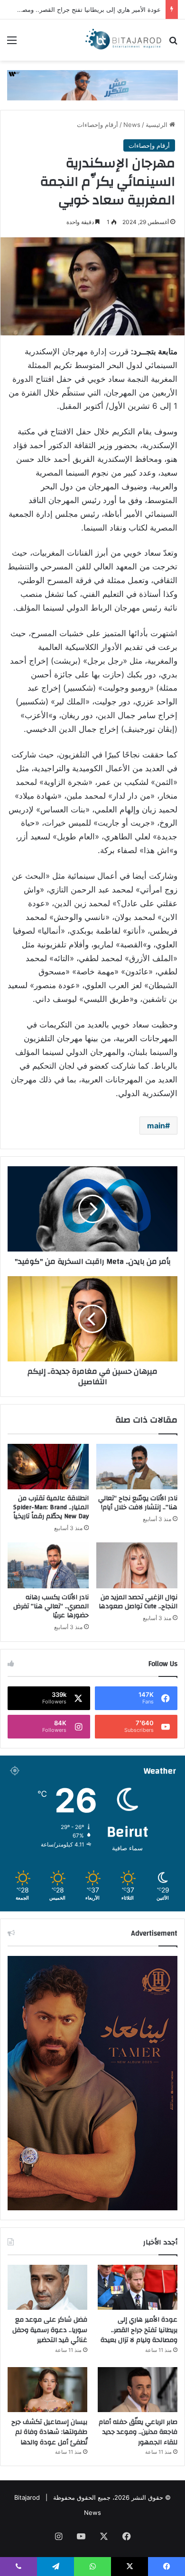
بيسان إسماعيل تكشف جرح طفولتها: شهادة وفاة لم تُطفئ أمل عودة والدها (49, 2432)
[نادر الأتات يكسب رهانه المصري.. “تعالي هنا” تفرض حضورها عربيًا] (48, 1565)
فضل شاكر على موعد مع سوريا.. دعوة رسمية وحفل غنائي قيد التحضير (49, 2330)
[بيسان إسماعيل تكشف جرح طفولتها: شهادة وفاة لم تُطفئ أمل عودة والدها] (47, 2389)
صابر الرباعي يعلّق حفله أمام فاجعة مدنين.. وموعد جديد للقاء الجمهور (138, 2432)
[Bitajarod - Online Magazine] (123, 40)
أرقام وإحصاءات (97, 124)
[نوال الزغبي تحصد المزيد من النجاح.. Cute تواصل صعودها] (136, 1565)
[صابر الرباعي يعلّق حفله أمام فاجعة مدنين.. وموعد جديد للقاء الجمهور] (137, 2389)
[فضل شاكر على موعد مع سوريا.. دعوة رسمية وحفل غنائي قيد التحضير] (47, 2287)
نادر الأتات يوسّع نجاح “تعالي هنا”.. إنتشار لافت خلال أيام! (137, 1502)
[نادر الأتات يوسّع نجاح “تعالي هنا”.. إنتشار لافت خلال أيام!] (136, 1466)
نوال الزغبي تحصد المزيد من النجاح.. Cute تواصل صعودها (138, 1601)
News (131, 124)
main (156, 1125)
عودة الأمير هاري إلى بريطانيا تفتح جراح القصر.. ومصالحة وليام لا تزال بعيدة (139, 2330)
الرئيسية (157, 124)
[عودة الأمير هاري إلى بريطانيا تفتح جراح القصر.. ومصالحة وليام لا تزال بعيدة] (137, 2287)
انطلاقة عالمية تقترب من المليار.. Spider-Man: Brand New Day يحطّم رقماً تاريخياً (51, 1507)
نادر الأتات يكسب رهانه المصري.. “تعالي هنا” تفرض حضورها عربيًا (51, 1606)
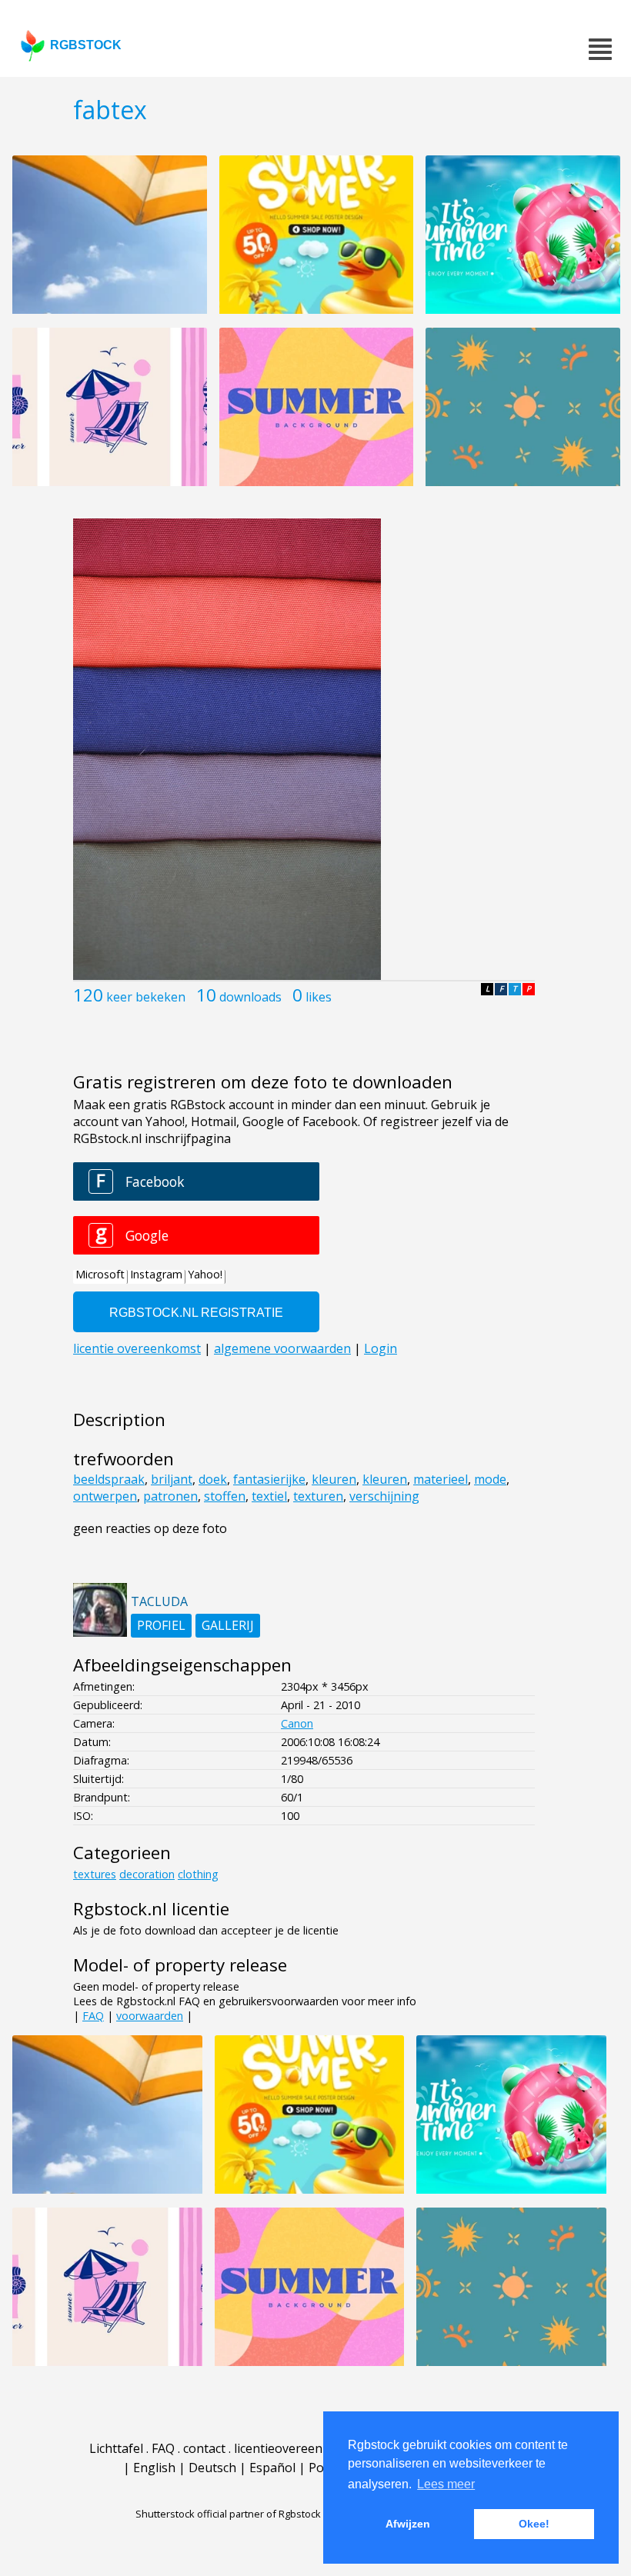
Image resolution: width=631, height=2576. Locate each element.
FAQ (93, 2015)
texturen (318, 1496)
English (154, 2467)
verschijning (384, 1496)
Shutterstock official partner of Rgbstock (228, 2514)
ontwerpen (105, 1496)
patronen (170, 1496)
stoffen (224, 1496)
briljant (171, 1479)
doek (213, 1479)
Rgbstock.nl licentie (151, 1909)
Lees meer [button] (446, 2484)
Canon (297, 1723)
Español (272, 2467)
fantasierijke (269, 1479)
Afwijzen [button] (408, 2524)
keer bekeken (145, 996)
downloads (250, 996)
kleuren (334, 1479)
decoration (147, 1874)
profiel (161, 1625)
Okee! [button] (534, 2524)
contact (204, 2448)
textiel (269, 1496)
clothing (198, 1874)
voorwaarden (149, 2015)
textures (94, 1874)
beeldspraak (109, 1479)
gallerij (228, 1625)
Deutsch (212, 2467)
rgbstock (86, 45)
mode (490, 1479)
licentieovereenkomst (296, 2448)
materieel (440, 1479)
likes (318, 996)
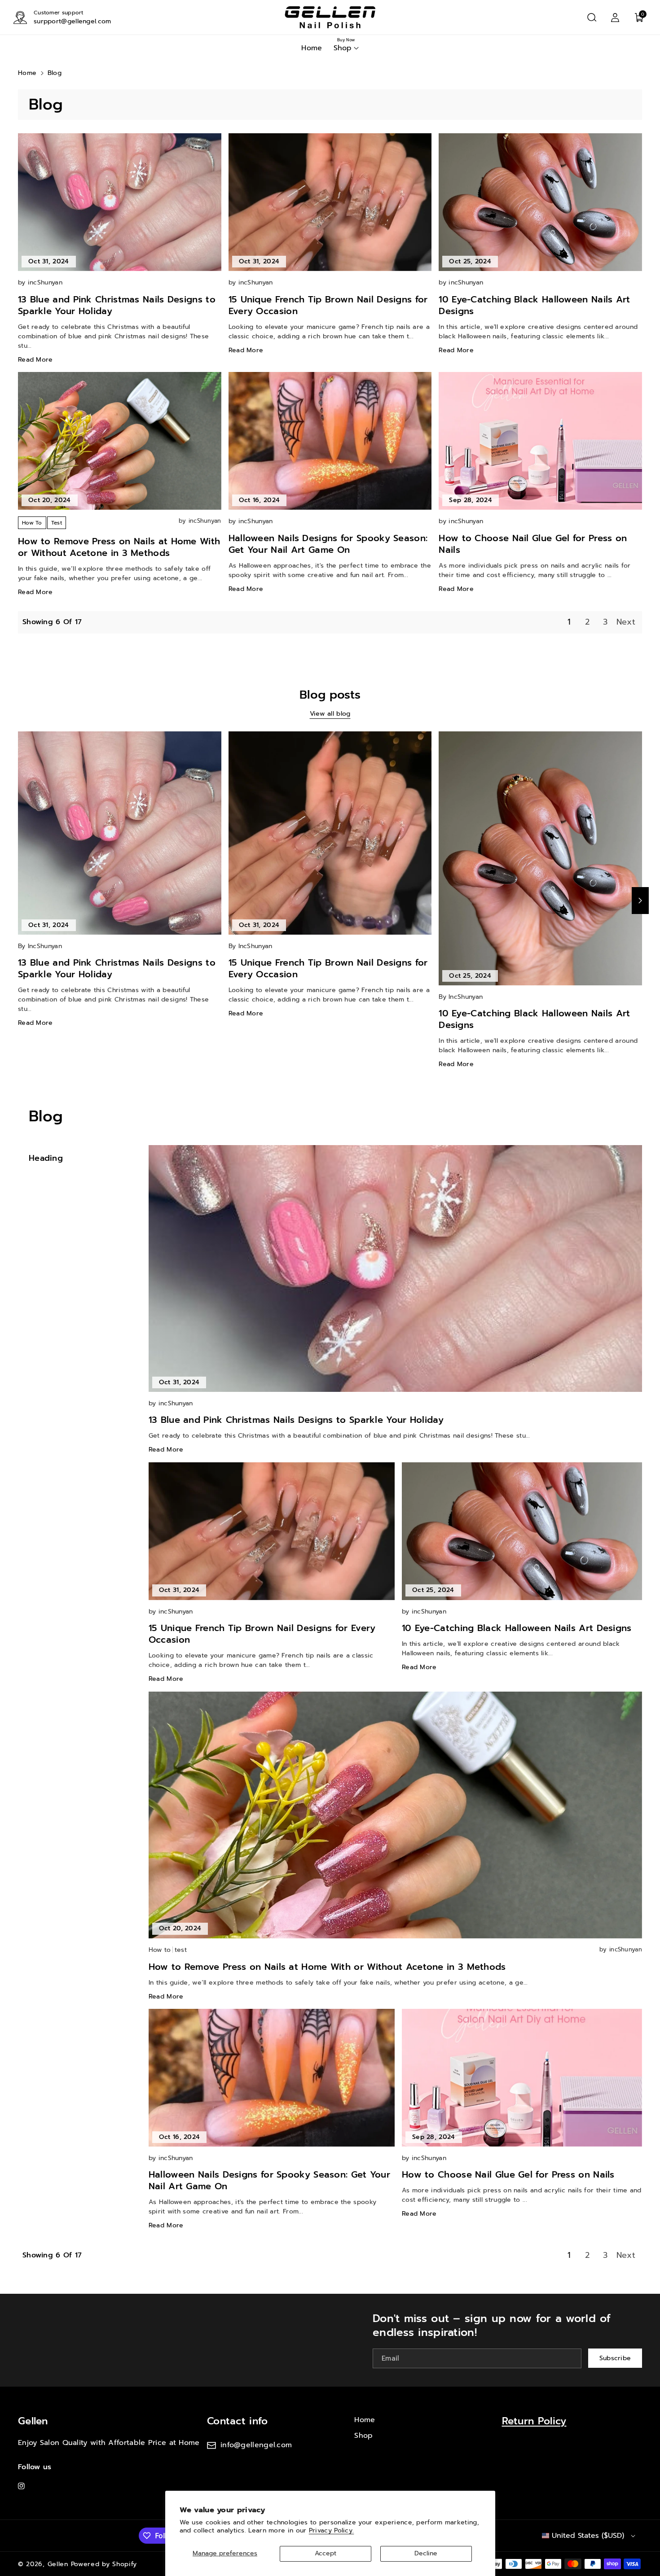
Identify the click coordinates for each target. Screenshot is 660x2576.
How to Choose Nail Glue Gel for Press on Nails (533, 543)
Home (27, 73)
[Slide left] (19, 900)
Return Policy (534, 2421)
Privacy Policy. (331, 2530)
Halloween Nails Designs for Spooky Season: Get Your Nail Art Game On (328, 543)
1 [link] (569, 622)
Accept (325, 2553)
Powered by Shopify (104, 2564)
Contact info (237, 2421)
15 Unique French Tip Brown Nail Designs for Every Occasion (328, 305)
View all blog (330, 713)
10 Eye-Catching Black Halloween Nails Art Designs (534, 305)
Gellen (33, 2421)
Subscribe (615, 2357)
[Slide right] (640, 900)
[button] (592, 17)
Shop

_WORK ITEM_. Starting at the line with "briljant (171, 1479)" and finishing at the line with "Privacy Policy. (331, 2530)", copy the material above exactly, both lines included. Nothing else goes in, and no pictures.

_RESPONSE TO THIS EXERCISE_.
briljant (171, 1479)
doek (213, 1479)
Rgbstock.nl licentie (151, 1909)
Lees meer [button] (446, 2484)
Canon (297, 1723)
Español (272, 2467)
fantasierijke (269, 1479)
Afwijzen [button] (408, 2524)
keer bekeken (145, 996)
downloads (250, 996)
kleuren (334, 1479)
decoration (147, 1874)
profiel (161, 1625)
Okee! [button] (534, 2524)
contact (204, 2448)
textiel (269, 1496)
clothing (198, 1874)
voorwaarden (149, 2015)
textures (94, 1874)
beeldspraak (109, 1479)
gallerij (228, 1625)
Deutsch (212, 2467)
rgbstock (86, 45)
mode (490, 1479)
licentieovereenkomst (296, 2448)
materieel (440, 1479)
likes (318, 996)
Identify the click coordinates for each target. Screenshot is 660x2576.
How to Choose Nail Glue Gel for Press on Nails (533, 543)
Home (27, 73)
[Slide left] (19, 900)
Return Policy (534, 2421)
Privacy Policy. (331, 2530)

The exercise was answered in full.